Newer forms of evidence are also being interrogated. For instance, in a program providing rapid access to compassionate use of the antiviral Veklury, ~60% of patients hospitalized for severe COVID-19 demonstrated improvement, a finding that was quickly disseminated by publication26. These findings also raise the possibility of implementing master observational studies for COVID-19, as has been proposed for cancer with clinical trials such as ROOT that plan large-scale structured data acquisition in an observational setting14,19. In addition, acquisition of real-world data by exploiting digital technology to download medical or insurance records or to mine clinical trial databases has also led to approvals in cancer12,13 and may provide rapid access to important information related to COVID-19 therapeutic effectiveness. It is understood that some of the studies that are ongoing or proposed for COVID-19 are not RCTs and, therefore, while providing proof of concept, may still need to be confirmed by RCTs. Still, it is critical to appreciate how our response to COVID-19 has demonstrated that we do not need to become mired in old or misinterpreted dogma concerning levels-of-evidence rankings to advance a field where there is urgency.

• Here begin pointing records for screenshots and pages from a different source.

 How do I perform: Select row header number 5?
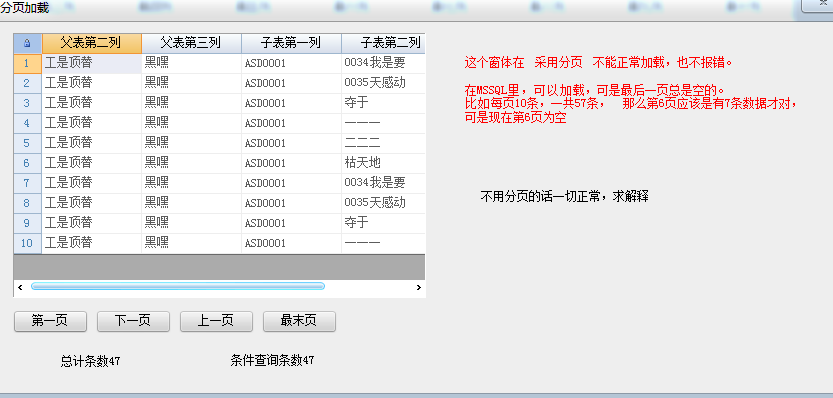[28, 143]
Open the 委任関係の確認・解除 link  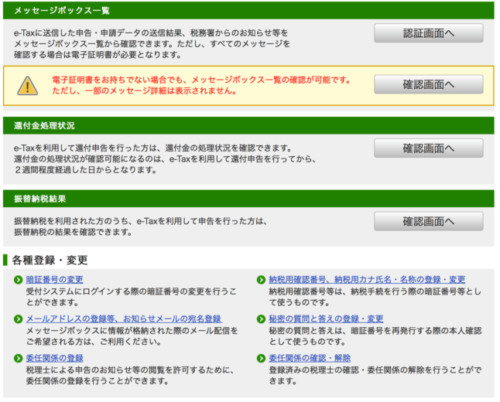(x=310, y=358)
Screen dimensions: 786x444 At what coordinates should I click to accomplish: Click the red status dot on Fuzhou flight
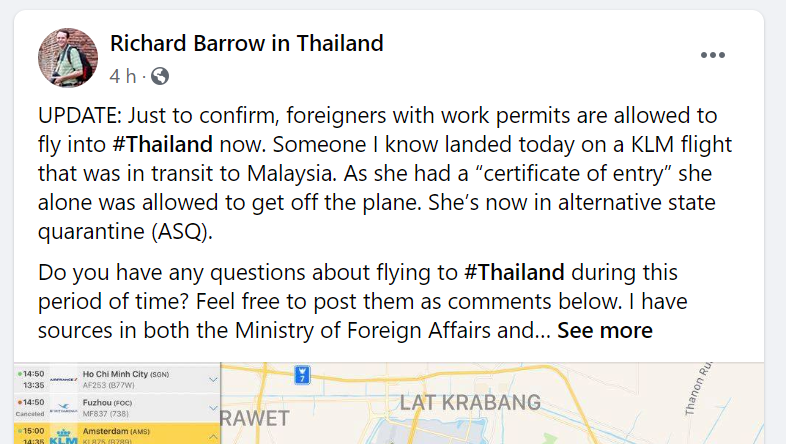click(x=20, y=402)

It is also important to recognize that levels-of-evidence hierarchies have been extensively updated since their earliest renditions, 30 to 40 years ago1,5. Indeed, in 2009 and 2011, the OCEBM levels-of-evidence pyramid for treatment studies (Fig. 1c,d)3,4 raised several forms of non-RCT with dramatic effects to the top evidence tiers. For these types of observations, therapeutic efficacy may be such that randomization to a control arm may not be ethical30. The key is to balance the risk of authorizing a therapy that may later be disproven versus that of delaying adoption of a life-saving therapy by requiring a RCT that would likely take years to perform30. Indeed, there are quantifiable threshold values above which it is highly likely that effectiveness seen in non-randomized trials will consistently translate to improved survival.

In summary, contemporary levels-of-evidence hierarchies have already been broadened to acknowledge the important role played by non-RCTs (Fig. 1). Furthermore, powerful digital and molecular technologies exist today that were inconceivable when the earliest levels of evidence were formulated, over 40 years ago1. Newer types of evidence are being exploited, including real-world data and the use of genomic sequencing and mechanism-based reasoning to select cancer patients for matched gene- and immune-targeted treatments. The COVID-19 pandemic has revealed that we can exploit novel types of evidence, including those generated by observational studies (Table 1) and by digital technologies, including downloadable apps. The latter can produce clinically relevant information self-reported by millions of individuals within a few weeks20,21. In all, the COVID-19 pandemic has shown that we must balance scientific rigor, reflected by classic levels of evidence, with the need for urgency. The lessons learned may expedite the discovery of important treatments for other deadly diseases.